Sólymos et al. (2013), Amundson et al. (2014), and many IJ models listed in Web Supplement S-1 assume that the density of first detection times \(f_T(t)\) for (\(0<t<\infty \)) is equivalent to the density of first times to availability \(f_{Tavl}(t_{avl})\). As evidenced by the PP model, this assumption is not a necessary presupposition in removal modeling. Observed first detections are thus assumed to follow the time-to-event density: \(f_{T|\text {det}}(t|\text {det})= f_{Tavl|\text {avl}}(t_{avl}|\text {avl})= f_{Tavl}(t_{avl})\mathbf {I}(t_{avl}< T_s)\, \big / p_a\). The assumed equivalence between first times to detection and availability also recasts the strict interpretation of \(g^A(r)\) above along its more familiar formulation: the probability of detecting an available animal at distance r. Based on this recast definition, we obtain: \(p(\text {det})= p_a \int _0^w f_R(r)g^A(r)\, dr\). This equation for \(p(\text {det})\) implies that some proportion of animals will go undetected, even in a survey of infinite length.
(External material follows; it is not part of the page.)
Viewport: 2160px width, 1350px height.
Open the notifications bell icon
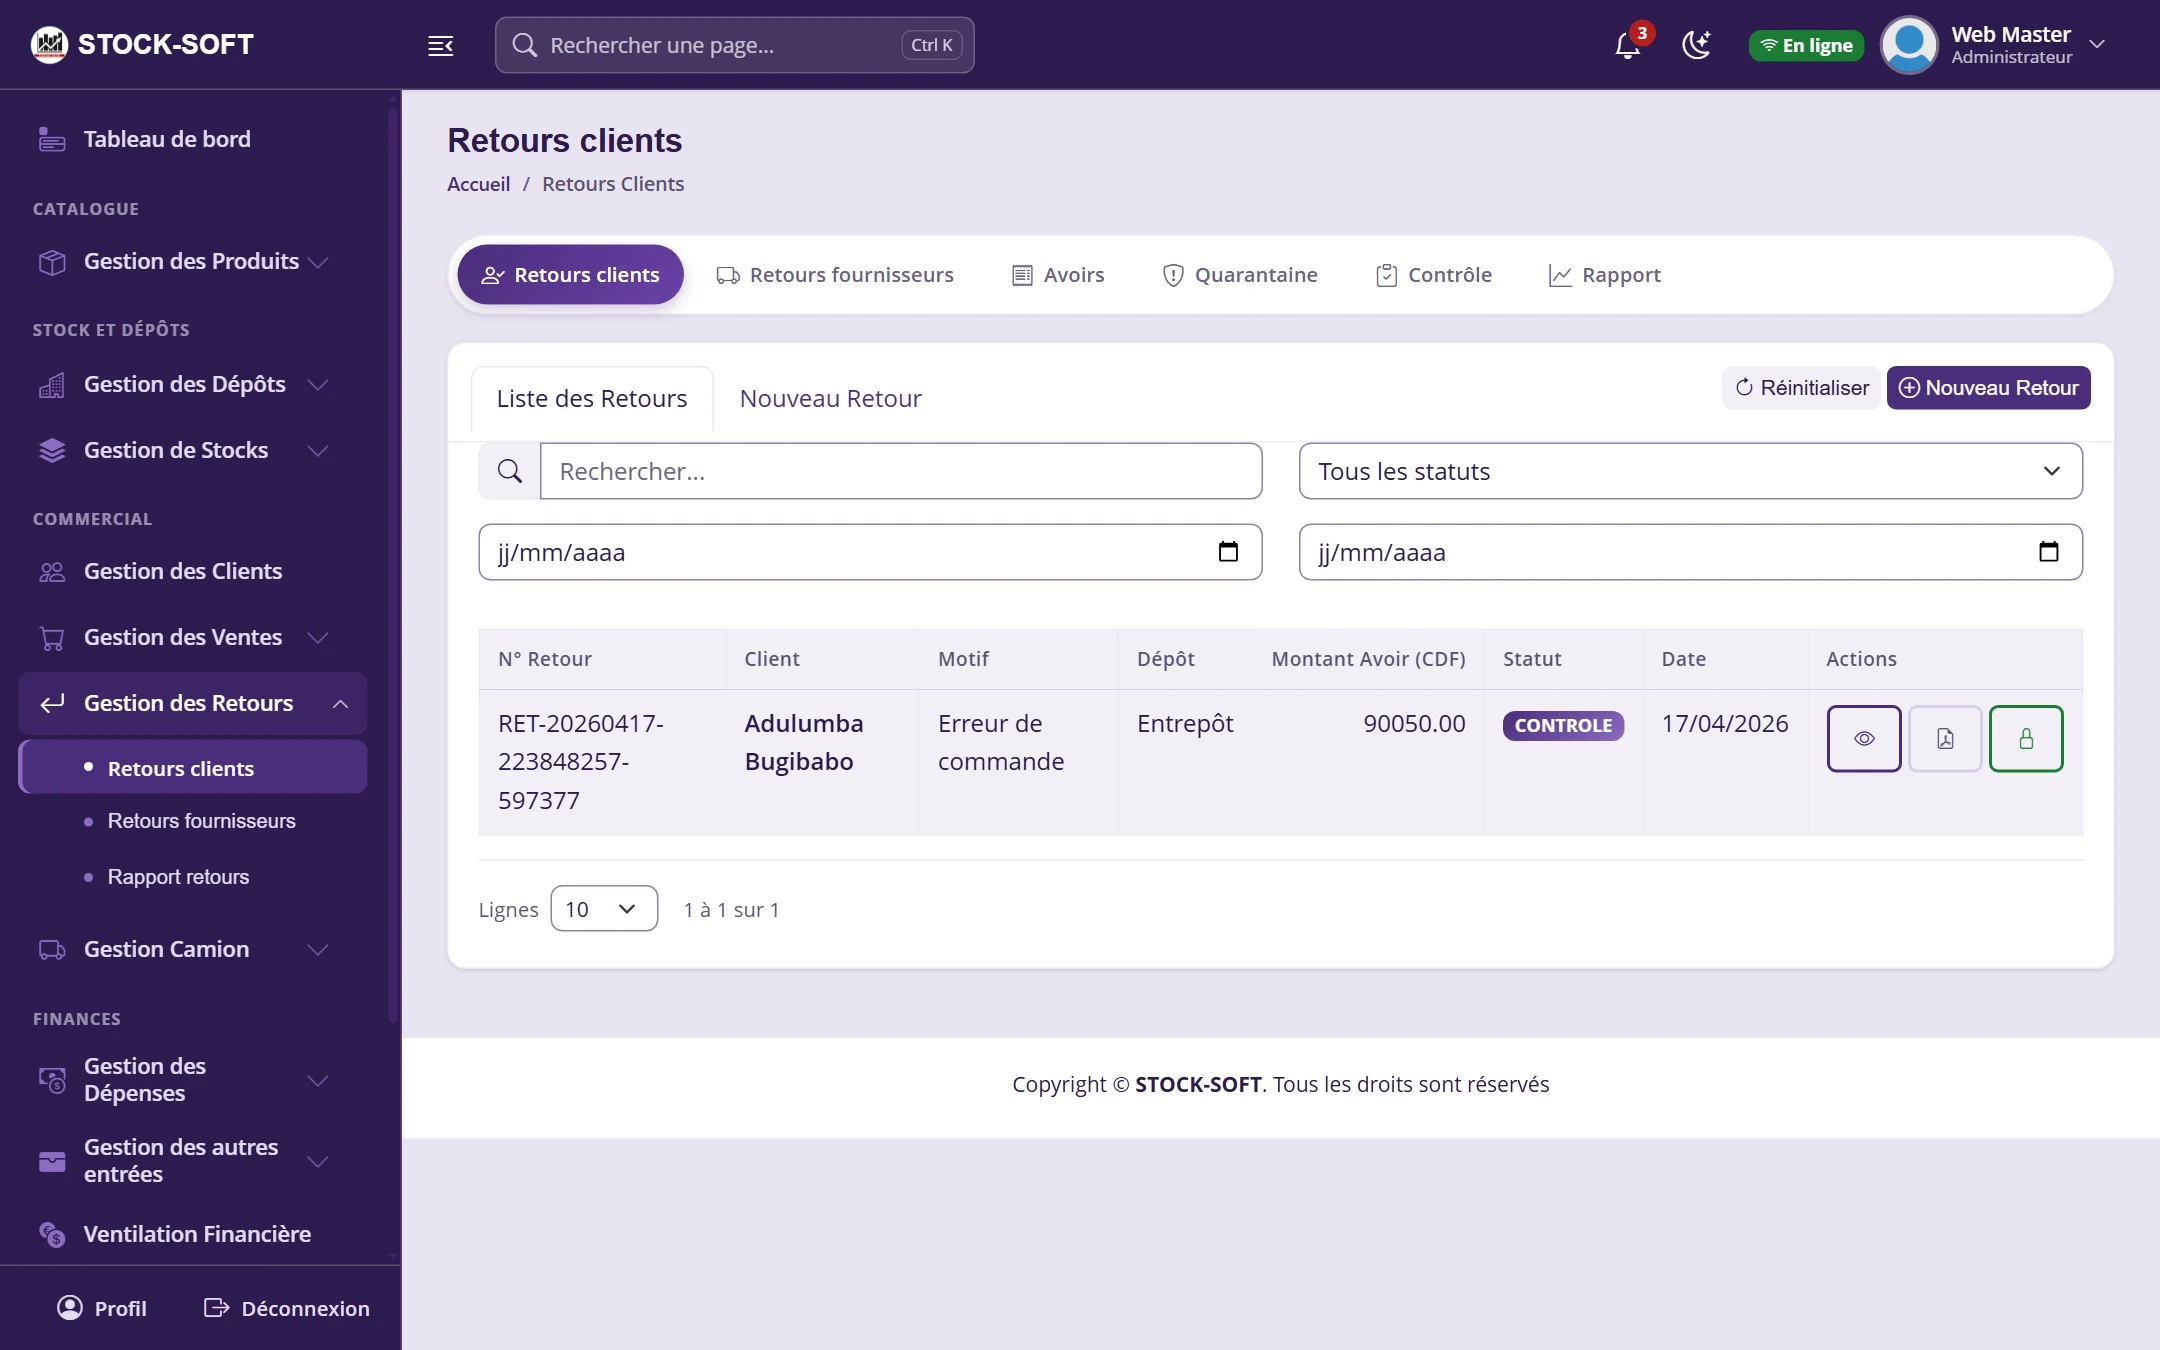pyautogui.click(x=1628, y=45)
We adopt the \(g^A(r)\) distance term and the equivalence between detection and availability times for IJ models in the remainder of this manuscript.

3.2.3 Comparing IJ and PP Models

PP and IJ models result in different joint observed distributions. Figure 1 illustrates an example of conditional probability density functions (pdfs) for both models. Because of independence in IJ models, the conditional pdf for detection distances (upper left) is the same regardless of the time to first detection and vice versa (lower left). In contrast, the joint observed distribution in PP models dictates that average detection distances increase with time to first detection (Fig. 1, upper right) and vice versa (lower right), because the nearest, most easily detected animals will generally be observed first. IJ model independence implies we can estimate availability and perceptibility separately. PP model interdependence requires that we model availability and perceptibility jointly.

Fig. 1
figure 1

Theoretical conditional densities from IJ models (left) and PP models (right) with 92% availability and 50% IJ or PP perceptibility. Plots show a 10-minute survey scaled so that the maximum distance allowed in the analysis is one. Upper: probability distribution functions (pdfs) for observed distances conditioned on detection at time t. Lower: pdfs for detection time conditioned on distance r

Mathematically, an IJ model is equivalent to a PP model with two major assumptions. First, assume \(g^C(r)= 1\) for all r, i.e. the first cue from an available animal is always detected. Consequently, \(\varphi ^D(r,t) = \varphi (t)\), and the joint density of distances and times to first detection (\(0<t<\infty \)) becomes \(f_{R,T}(r,t)= \left[ \varphi (t)\exp \left\{ -\int _0^t \varphi (u)du\right\} \right] f_R(r)= f_T(t)f_R(r)\). When conditioned on \(0< t < T_s\), this yields an independent joint observed distribution. Second, insert the distance-dependent perceptibility term \(g^A(r)\): \(f_{R,T}(r,t)= f_T(t)g^A(r)f_R(r)\). This is the IJ version of the joint density of distances and times to first detection.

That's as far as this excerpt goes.